Contractor flattens 83 safe-deposit boxes
A Singapore-based bank has offered to repay customers for lost cash, documents and expensive jewelry after a contractor accidentally removed dozens of full safe-deposit boxes and crushed them as scrap metal.
Executives at DBS Bank (Hong Kong) were embarrassed to admit that 83 boxes filled with valuables were removed from the bank during renovations, then dumped and compressed in a junkyard.
Bank employees and workers with a Japanese safe deposit box company, Kumihara, rushed to the scrap heap to try to recover cash, crucial documents and smashed jewelry.
Customers were angry that some of their most precious possessions had been lost, and local media say DBS will be on the hook for millions of dollars in losses.

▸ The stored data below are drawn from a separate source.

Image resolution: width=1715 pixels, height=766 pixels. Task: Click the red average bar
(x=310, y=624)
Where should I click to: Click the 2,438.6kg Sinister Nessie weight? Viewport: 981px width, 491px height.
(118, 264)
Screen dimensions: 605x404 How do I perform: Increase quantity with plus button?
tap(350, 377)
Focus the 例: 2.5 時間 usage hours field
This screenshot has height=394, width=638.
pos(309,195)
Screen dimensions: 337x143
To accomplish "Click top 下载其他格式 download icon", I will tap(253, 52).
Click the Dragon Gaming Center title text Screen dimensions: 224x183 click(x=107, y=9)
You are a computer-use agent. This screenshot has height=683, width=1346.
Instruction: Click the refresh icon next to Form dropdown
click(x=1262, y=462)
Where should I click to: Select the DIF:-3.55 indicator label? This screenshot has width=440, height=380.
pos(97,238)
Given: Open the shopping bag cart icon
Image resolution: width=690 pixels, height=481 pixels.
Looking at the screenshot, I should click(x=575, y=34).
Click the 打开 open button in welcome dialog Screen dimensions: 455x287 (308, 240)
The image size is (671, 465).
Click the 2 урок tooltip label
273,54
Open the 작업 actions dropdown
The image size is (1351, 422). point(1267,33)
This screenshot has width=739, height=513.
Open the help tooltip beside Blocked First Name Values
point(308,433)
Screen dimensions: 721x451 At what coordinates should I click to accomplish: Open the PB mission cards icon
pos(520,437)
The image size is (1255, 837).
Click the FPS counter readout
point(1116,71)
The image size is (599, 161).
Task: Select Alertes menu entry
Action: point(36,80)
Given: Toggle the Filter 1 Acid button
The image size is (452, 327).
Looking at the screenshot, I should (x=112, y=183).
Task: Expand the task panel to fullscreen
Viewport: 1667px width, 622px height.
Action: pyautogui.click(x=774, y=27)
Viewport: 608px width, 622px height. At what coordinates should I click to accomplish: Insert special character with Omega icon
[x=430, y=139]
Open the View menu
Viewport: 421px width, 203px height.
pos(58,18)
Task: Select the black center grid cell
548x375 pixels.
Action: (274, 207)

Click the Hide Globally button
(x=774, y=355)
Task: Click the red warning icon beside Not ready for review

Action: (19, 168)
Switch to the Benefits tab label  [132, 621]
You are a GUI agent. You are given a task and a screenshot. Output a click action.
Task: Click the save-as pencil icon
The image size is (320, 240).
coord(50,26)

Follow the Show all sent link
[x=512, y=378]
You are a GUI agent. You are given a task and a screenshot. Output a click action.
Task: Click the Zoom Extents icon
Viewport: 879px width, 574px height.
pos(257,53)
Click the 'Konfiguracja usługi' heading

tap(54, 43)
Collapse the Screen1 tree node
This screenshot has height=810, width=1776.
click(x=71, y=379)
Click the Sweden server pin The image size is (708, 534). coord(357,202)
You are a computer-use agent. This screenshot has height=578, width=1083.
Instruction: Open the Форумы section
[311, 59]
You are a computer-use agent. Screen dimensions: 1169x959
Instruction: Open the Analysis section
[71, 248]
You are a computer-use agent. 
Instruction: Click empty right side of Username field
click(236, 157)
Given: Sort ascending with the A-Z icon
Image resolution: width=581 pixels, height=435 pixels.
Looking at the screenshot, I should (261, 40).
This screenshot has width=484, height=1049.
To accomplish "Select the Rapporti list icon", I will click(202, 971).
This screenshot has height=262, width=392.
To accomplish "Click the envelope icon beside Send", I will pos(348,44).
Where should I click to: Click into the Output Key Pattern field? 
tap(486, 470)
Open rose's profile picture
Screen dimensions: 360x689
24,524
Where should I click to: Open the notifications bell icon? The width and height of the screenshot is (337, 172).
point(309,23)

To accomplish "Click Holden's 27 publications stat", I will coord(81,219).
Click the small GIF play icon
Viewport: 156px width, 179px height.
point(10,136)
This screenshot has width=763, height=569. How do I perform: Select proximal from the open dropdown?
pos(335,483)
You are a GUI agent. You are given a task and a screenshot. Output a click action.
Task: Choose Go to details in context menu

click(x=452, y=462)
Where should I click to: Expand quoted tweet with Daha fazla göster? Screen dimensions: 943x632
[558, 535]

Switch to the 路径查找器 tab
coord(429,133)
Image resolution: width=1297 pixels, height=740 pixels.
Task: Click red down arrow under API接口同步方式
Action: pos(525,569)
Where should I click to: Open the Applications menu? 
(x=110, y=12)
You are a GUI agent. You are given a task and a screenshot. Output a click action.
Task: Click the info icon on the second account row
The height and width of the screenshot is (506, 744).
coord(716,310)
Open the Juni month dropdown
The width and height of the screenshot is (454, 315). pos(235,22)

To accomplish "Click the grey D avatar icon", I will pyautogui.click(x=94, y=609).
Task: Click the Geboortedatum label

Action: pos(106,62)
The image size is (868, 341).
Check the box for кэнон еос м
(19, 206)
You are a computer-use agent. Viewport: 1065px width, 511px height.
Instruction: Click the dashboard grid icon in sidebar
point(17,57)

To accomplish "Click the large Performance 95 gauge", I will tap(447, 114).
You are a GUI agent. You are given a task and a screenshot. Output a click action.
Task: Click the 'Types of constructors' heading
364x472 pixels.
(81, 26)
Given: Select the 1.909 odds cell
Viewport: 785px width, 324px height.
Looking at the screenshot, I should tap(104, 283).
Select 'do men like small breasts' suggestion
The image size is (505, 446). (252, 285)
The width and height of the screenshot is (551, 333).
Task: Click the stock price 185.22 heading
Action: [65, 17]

DBS spokeswoman Catherine Ong said Wednesday that the bank might have trouble finding out exactly what was inside the boxes. She promised officials would ask a lot of questions if any claims appear "dodgy."
The mix-up was the result of human error, not foul play, said Ong.
Acting on orders, construction workers removed a total of 920 boxes, 837 of them empty. The bank was replacing the safe-deposit boxes with larger ones during a branch expansion.
The bank plans a full internal investigation, but Ong said it was too early to say if anyone would be fired.
The Hong Kong Monetary Authority, the territory's de facto central bank, said it would keep a close eye on how DBS resolves the problem.